Ocultar a informação sobre salários e regalias do PR e sua equipa pode ser sinónimo de inexistência, por parte de quem de direito, de confiança nos eleitores. À semelhança do salário mínimo, que é público, o salário do PR, ministros, vice-ministros e governadores provinciais deveria também ser público, tal como sucede em vários quadrantes do mundo.

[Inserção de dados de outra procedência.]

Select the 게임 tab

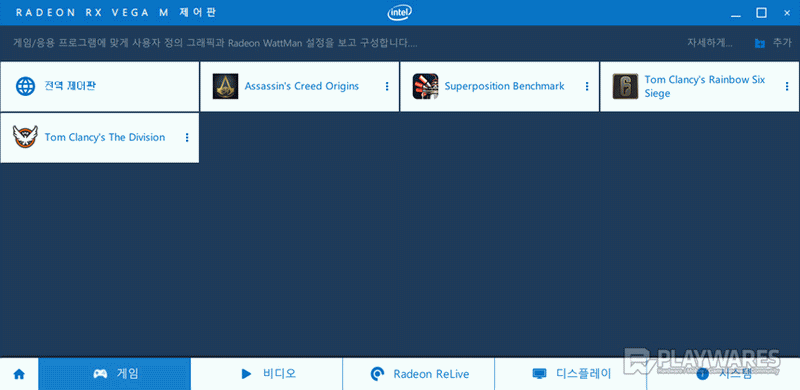(114, 374)
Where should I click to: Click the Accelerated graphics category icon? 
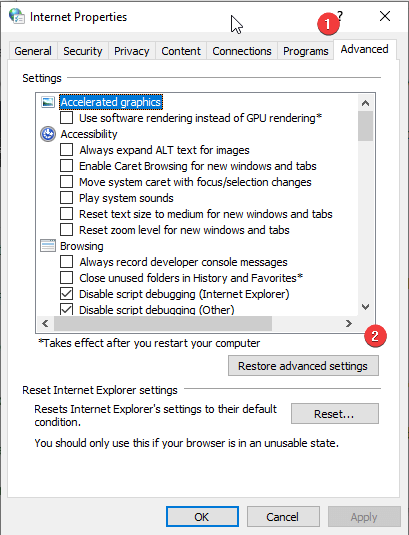(48, 102)
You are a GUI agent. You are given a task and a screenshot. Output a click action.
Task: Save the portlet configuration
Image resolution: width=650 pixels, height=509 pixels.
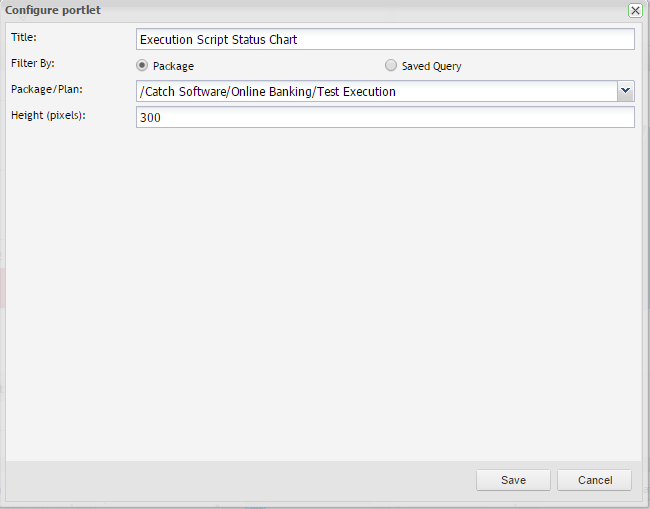point(513,480)
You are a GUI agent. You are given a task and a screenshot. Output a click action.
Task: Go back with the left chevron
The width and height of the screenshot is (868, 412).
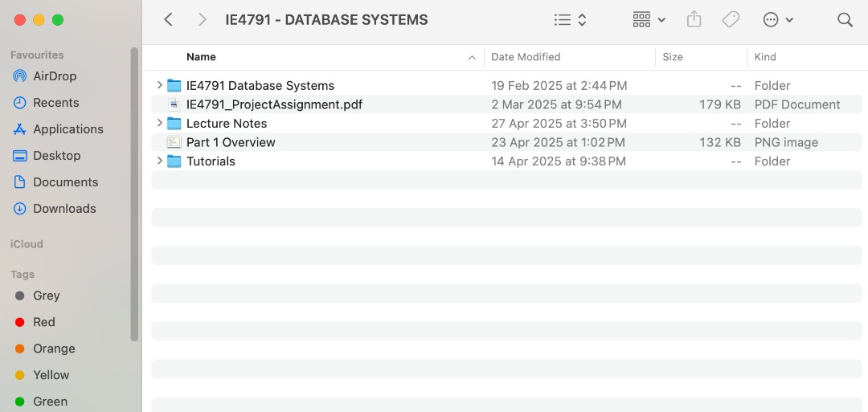point(168,20)
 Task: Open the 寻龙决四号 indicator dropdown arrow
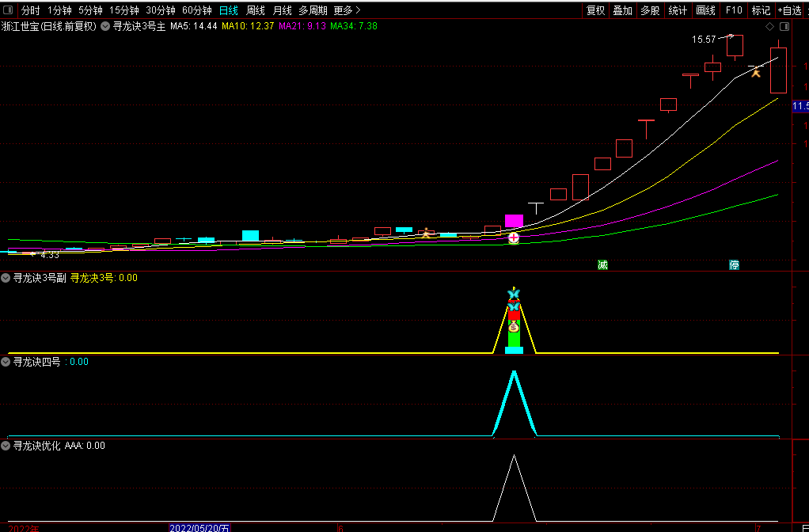(x=6, y=362)

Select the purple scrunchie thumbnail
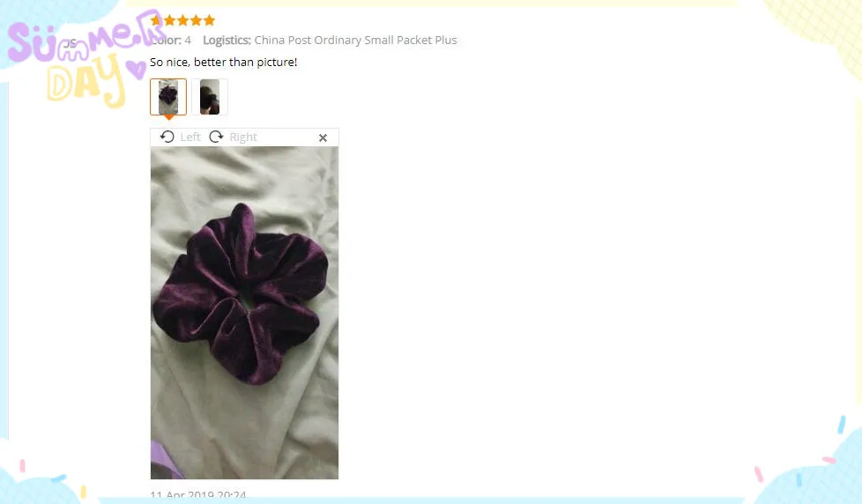click(168, 97)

Na África do Sul, por exemplo, o salário do Presidente da República, Jacob Zuma, é público. Aliás, é até aprovado pelo povo, por via dos seus representantes no Parlamento. A última revisão, na ordem dos 8 por cento, foi feita em finais do ano passado, tendo o ministro das Finanças se dado ao luxo de discordar com os aumentos, por motivos que não foram tornados públicos.
A comparação de salários pode levar a leituras enviesadas: Jacob Zuma ganha anualmente, por exemplo, pouco mais de 2.200.000, 00 randes, qualquer coisa como cerca de 7.700.000, 00 meticais, ou seja, cerca de cinco vezes mais que Armando Guebuza. Mas há que ter em conta que aquilo que a África do Sul produz em uma semana, Moçambique produz em um ano.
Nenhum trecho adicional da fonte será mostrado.